Criminalizar até quem vai fazer mutilação ao estrangeiro

Há consenso no Grupo de Trabalho sobre as Implicações Legislativas da Convenção para a Prevenção e o Combate à Violência contra as Mulheres, conhecida por Convenção de Istambul. A mutilação genital deverá ser punida em Portugal mesmo que as crianças sejam levadas ao estrangeiro.

Não é que exista um vazio legal. No Código Penal, há desde 2007 uma alínea sobre mutilação genital total ou parcial no crime de ofensas corporais graves a punir quem afectar a capacidade de fruição sexual de outrem. Já no ano passado, os grupos parlamentares do BE, do PSD e do CDS apresentaram projectos de lei destinados a autonomizar o crime de mutilação genital.

“Os projectos são semelhantes”, diz a coordenadora do grupo, a deputada Carla Rodrigues (PSD). “No essencial estamos de acordo”, salientou.
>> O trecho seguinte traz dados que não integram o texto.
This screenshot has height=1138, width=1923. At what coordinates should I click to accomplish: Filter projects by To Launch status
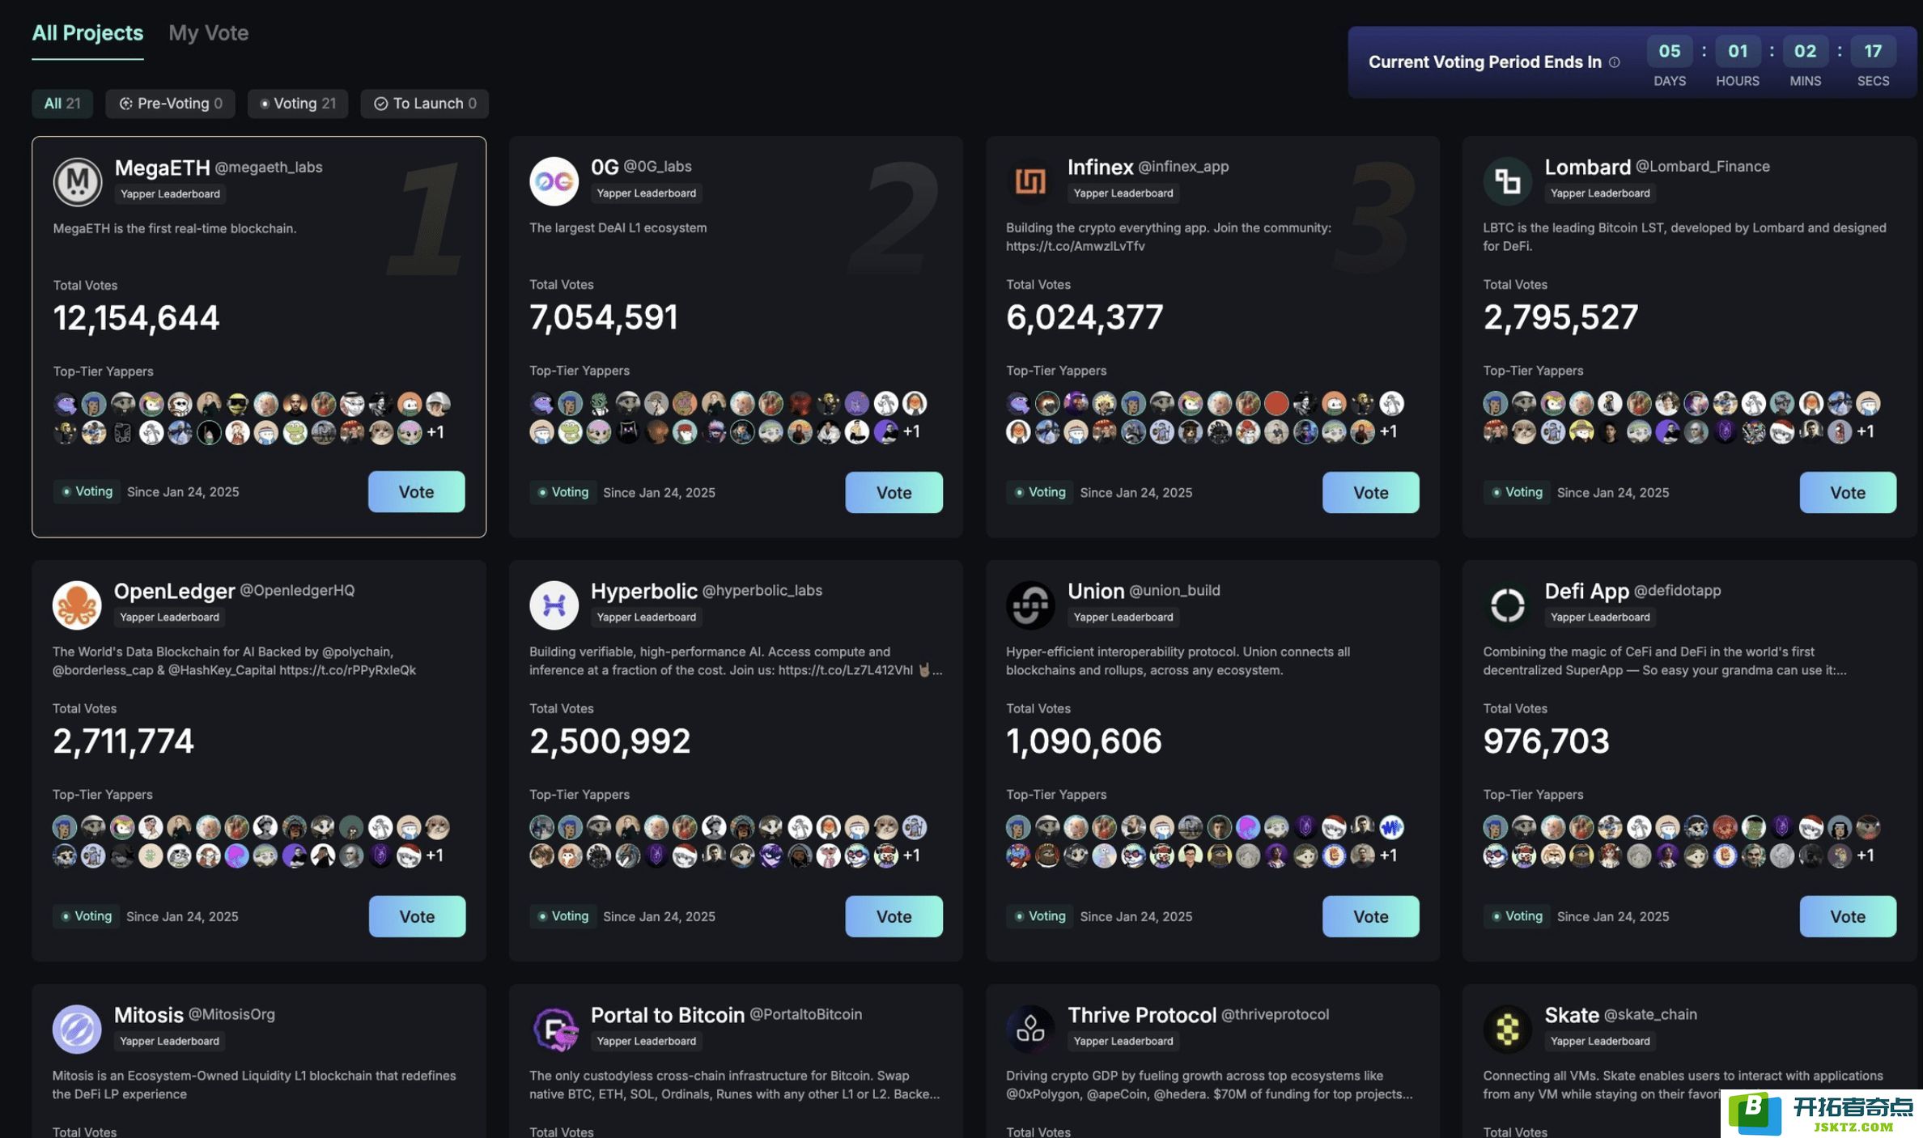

Querem todos criar um crime autónomo e salvaguardar a competência jurídica mesmo quando o crime é cometido contra um cidadão português ou residente em Portugal fora do território nacional.

Todo o trabalho de especialidade está concluído. O assunto levou ao parlamento diversas entidades, incluindo o Conselho Superior de Magistratura, o Conselho Superior do Ministério Público e a Ordem dos Advogados, a União de Mulheres Alternativa e Resposta (UMAR). “O que falta é introduzir algumas alterações decorrentes das audições que fizemos e decidir se fazemos ou não uma fusão dos três projectos”, explicou.
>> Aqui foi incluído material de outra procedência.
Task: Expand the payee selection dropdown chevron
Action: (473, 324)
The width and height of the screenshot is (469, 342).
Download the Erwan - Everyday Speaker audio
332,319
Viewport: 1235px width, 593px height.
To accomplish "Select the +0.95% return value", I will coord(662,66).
Portugal foi o primeiro membro da União Europeia a ratificar a Convenção de Istambul. Está em vigor em 14 países. Outros 22 Estados europeus já a assinaram e estão em vias de a ratificar.
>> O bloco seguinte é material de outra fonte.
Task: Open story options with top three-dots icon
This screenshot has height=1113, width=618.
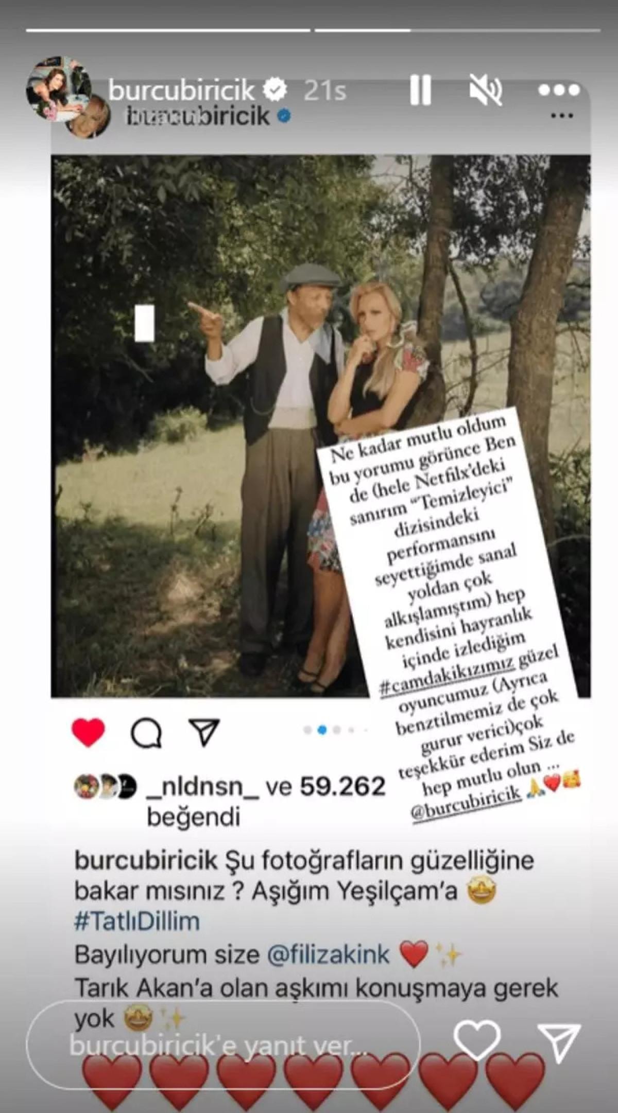Action: [x=559, y=90]
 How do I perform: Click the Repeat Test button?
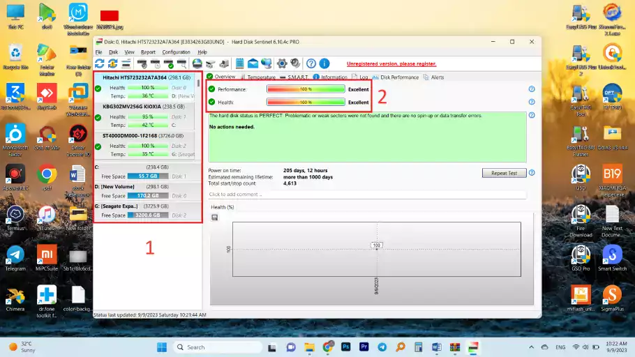tap(503, 173)
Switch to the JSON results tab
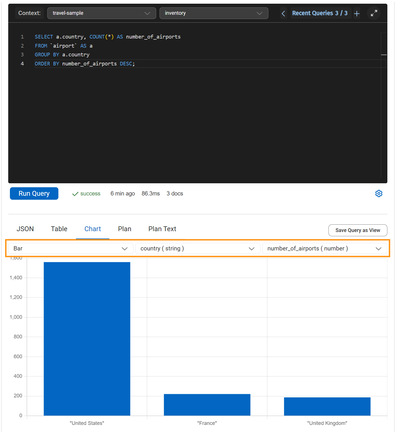The width and height of the screenshot is (397, 432). [25, 229]
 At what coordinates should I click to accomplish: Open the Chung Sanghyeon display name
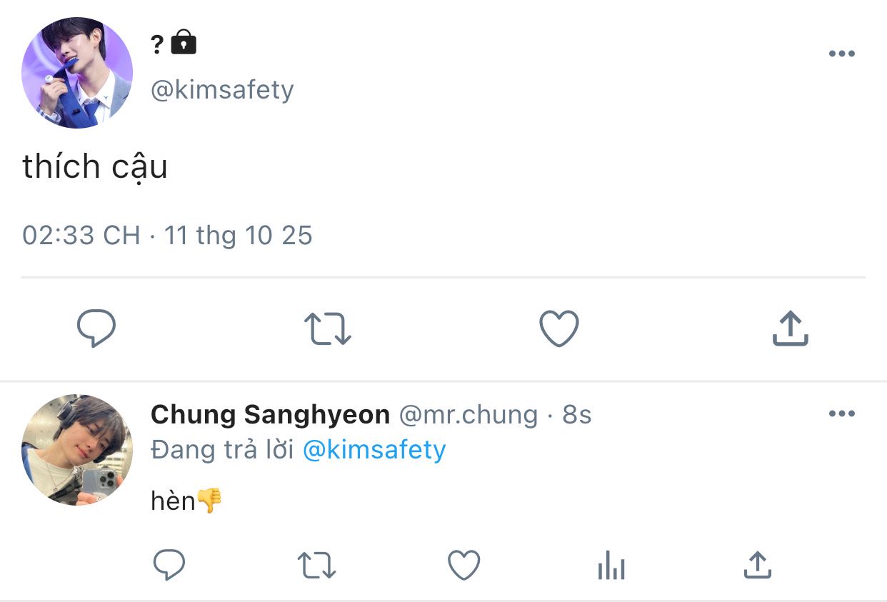[x=270, y=414]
Desde Março do ano passado que o grupo de trabalho com deputados de todos os partidos está a analisar as implicações, para a legislação nacional, da Convenção do Conselho da Europa para a Prevenção e o Combate à Violência contra as Mulheres e a Violência Doméstica. Os trabalhos foram interrompidos, primeiro, por causa do Orçamento do Estado, depois, por causa do relatório da natalidade. Carla Rodrigues queria retomá-los ainda esta semana. “Muito brevemente teremos novidades”, disse. Em cima da mesa estão também projectos sobre casamento forçado, assédio e “stalking”, traduzível por perseguição persistente que, embora possa nem envolver actos que por si só constituam uma ameaça, se traduz numa invasão da privacidade.